╭──

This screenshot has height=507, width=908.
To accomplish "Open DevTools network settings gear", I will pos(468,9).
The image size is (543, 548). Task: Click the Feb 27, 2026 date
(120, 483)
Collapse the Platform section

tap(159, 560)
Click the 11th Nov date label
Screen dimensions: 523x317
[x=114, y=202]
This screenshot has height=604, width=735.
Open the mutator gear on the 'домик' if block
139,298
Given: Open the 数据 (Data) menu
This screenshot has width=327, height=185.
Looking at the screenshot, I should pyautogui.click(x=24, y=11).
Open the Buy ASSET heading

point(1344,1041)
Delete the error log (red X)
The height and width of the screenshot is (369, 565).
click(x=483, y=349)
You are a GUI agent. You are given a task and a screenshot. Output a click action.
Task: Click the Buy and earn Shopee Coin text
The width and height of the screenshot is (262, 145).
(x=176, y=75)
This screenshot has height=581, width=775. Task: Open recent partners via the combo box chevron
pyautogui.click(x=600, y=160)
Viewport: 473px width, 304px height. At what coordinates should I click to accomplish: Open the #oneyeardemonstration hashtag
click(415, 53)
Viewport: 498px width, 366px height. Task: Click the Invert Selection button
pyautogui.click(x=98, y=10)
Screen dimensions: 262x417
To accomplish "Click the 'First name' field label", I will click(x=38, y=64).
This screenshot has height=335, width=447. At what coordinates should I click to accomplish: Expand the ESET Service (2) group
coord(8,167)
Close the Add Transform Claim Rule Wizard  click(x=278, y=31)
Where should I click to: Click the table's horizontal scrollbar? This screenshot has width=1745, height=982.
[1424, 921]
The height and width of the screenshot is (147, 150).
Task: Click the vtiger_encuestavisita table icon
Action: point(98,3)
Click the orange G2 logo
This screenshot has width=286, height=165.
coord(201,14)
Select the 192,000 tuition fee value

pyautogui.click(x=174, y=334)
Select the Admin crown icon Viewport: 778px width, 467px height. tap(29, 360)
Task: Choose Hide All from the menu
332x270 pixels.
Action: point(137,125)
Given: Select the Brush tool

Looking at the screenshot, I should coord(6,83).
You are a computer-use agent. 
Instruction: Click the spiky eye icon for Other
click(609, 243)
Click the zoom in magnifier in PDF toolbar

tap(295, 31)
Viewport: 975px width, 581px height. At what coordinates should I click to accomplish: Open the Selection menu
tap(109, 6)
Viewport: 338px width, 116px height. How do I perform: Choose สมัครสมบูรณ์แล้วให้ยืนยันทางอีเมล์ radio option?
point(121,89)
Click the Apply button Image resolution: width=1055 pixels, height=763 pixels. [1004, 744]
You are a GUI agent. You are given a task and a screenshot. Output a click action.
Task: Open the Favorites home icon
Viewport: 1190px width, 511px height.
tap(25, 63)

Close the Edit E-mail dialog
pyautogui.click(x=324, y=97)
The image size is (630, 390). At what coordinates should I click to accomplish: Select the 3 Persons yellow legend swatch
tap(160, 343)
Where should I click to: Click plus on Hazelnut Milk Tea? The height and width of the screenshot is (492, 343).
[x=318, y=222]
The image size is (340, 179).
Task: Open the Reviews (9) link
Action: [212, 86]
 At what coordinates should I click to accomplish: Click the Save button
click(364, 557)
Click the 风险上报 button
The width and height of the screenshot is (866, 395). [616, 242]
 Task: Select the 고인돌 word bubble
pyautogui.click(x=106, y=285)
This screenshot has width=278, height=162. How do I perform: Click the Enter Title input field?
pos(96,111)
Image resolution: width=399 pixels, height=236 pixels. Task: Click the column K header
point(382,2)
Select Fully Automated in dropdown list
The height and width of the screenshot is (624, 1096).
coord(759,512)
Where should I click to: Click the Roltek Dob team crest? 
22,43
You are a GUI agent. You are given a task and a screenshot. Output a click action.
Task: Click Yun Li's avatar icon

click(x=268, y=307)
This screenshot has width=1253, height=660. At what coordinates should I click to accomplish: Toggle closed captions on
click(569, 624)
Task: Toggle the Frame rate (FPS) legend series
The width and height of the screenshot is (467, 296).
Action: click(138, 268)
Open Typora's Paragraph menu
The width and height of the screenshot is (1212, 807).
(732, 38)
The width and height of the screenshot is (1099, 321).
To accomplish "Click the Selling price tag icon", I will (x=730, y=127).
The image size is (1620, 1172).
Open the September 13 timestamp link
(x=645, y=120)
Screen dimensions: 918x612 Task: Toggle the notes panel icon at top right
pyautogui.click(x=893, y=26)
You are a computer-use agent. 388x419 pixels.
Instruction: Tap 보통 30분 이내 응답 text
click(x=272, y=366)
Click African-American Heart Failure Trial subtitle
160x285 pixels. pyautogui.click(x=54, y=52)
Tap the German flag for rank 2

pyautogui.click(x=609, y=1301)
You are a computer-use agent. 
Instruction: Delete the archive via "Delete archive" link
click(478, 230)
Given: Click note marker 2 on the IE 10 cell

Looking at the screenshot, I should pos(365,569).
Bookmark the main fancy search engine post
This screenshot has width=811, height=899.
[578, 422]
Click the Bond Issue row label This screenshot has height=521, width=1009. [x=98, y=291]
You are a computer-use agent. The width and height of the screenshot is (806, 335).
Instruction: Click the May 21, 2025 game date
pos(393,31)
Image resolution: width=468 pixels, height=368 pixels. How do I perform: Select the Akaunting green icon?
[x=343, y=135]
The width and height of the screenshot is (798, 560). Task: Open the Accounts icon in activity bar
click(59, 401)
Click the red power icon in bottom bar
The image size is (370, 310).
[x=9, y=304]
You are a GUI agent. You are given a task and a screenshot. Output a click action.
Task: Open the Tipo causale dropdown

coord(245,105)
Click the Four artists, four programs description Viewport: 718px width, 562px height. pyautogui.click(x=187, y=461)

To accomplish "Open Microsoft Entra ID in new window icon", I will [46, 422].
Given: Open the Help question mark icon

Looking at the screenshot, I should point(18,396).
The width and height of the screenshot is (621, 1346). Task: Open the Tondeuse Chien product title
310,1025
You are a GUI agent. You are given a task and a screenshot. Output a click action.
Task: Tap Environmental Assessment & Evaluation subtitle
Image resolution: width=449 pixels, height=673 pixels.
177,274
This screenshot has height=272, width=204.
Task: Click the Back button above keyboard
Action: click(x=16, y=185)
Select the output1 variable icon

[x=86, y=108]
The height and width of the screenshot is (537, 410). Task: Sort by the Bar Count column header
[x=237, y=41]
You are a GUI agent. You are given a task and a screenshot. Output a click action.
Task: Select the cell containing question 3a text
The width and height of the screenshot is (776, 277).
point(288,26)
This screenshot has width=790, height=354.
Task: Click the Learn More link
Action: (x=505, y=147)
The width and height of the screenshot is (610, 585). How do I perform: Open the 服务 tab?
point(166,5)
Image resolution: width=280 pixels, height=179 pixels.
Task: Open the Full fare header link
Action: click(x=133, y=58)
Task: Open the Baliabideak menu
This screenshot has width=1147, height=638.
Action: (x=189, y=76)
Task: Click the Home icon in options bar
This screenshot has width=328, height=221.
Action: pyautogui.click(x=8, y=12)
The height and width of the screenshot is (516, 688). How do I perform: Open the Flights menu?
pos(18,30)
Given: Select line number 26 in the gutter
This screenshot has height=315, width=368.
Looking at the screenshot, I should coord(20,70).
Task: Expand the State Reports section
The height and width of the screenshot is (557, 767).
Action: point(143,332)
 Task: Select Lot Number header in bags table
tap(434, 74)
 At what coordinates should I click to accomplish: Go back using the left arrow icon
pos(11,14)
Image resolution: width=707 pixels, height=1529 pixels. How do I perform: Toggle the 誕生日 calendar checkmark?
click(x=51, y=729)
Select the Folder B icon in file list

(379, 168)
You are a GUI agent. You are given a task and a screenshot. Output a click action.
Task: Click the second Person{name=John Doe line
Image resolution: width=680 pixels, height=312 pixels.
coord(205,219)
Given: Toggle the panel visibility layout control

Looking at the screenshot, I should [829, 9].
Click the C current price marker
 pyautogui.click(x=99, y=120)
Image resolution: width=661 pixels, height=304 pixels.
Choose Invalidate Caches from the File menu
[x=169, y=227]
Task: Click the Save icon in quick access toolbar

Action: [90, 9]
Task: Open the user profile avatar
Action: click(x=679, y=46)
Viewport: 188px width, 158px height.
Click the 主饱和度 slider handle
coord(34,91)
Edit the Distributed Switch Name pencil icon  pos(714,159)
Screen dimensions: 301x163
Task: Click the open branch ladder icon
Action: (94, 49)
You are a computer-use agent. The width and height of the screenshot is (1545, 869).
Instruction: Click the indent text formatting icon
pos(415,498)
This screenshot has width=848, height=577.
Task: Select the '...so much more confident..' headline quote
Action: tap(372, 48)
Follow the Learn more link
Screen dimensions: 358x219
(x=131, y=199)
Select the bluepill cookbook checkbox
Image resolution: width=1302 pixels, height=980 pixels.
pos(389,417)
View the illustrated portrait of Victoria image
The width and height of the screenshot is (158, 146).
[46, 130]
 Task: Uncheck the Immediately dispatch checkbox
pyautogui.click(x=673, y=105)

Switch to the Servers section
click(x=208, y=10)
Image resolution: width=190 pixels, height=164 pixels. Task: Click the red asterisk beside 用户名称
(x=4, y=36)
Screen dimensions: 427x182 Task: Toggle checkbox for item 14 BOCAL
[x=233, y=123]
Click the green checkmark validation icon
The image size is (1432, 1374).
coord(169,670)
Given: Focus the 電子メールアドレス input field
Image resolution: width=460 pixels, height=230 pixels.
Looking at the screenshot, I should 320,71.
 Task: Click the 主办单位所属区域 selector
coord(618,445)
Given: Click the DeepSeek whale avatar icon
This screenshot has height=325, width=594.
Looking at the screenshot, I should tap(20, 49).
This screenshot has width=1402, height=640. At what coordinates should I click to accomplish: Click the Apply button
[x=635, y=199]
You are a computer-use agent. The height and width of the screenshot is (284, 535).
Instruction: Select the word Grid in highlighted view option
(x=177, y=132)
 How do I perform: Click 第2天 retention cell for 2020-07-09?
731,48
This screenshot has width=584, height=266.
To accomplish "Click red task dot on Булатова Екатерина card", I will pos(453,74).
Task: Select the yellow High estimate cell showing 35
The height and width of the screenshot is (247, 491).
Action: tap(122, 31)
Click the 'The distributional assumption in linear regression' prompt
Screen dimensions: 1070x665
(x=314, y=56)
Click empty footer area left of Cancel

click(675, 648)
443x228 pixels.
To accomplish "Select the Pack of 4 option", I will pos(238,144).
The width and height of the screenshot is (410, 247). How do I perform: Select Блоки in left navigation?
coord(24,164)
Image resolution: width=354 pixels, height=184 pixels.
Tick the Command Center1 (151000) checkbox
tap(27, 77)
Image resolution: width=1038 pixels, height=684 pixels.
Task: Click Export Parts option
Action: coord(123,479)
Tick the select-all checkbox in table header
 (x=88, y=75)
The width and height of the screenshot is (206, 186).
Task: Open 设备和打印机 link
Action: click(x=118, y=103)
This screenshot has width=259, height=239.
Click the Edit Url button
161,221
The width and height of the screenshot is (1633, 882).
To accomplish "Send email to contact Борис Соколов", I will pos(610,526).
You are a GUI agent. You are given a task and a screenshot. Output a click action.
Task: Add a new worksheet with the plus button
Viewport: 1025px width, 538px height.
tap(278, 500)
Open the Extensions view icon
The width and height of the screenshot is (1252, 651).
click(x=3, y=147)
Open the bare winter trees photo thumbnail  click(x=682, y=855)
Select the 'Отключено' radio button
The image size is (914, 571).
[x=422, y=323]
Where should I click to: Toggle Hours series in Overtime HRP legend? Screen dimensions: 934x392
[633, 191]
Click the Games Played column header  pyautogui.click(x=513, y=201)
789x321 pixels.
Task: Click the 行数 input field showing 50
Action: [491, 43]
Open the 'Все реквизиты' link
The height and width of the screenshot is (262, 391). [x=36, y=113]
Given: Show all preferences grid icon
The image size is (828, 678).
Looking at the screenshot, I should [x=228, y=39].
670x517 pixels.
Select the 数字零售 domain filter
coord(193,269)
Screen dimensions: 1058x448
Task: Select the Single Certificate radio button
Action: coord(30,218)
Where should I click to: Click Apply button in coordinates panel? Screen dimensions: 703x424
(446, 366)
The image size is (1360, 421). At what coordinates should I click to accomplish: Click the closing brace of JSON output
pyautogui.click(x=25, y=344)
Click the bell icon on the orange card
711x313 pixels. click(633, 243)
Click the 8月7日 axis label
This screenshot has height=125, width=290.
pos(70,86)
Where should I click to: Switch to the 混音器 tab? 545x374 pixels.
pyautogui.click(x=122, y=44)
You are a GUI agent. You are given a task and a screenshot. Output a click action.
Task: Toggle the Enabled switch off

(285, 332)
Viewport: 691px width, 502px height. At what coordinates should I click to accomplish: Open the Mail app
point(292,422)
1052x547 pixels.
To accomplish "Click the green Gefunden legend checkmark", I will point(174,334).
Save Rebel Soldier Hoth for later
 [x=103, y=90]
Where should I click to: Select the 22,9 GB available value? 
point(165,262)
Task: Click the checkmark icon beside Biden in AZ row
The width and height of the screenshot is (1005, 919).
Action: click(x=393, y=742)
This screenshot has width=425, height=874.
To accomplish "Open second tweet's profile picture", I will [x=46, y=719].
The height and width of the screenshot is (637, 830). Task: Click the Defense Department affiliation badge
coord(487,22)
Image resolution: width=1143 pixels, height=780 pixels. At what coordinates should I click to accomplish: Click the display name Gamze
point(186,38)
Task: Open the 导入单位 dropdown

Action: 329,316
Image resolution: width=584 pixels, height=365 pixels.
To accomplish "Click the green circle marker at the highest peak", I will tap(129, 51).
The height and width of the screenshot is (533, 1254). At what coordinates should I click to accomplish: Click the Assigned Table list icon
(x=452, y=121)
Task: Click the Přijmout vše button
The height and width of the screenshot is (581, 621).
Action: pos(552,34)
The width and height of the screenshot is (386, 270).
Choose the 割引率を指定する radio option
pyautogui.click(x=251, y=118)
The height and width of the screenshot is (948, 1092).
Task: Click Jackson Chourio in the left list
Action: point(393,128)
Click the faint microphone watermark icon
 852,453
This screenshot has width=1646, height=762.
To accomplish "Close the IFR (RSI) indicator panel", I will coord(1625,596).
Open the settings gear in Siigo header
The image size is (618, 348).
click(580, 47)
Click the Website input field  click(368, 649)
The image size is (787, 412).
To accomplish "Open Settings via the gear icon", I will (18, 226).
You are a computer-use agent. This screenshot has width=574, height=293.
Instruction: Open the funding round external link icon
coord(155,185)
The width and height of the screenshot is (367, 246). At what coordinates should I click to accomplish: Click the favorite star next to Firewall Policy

╰──

**The task:** If a line in the material contains the word "second", copy that line.

**Response:**
Task: Click the second Person{name=John Doe line
To accomplish "Open second tweet's profile picture", I will [x=46, y=719].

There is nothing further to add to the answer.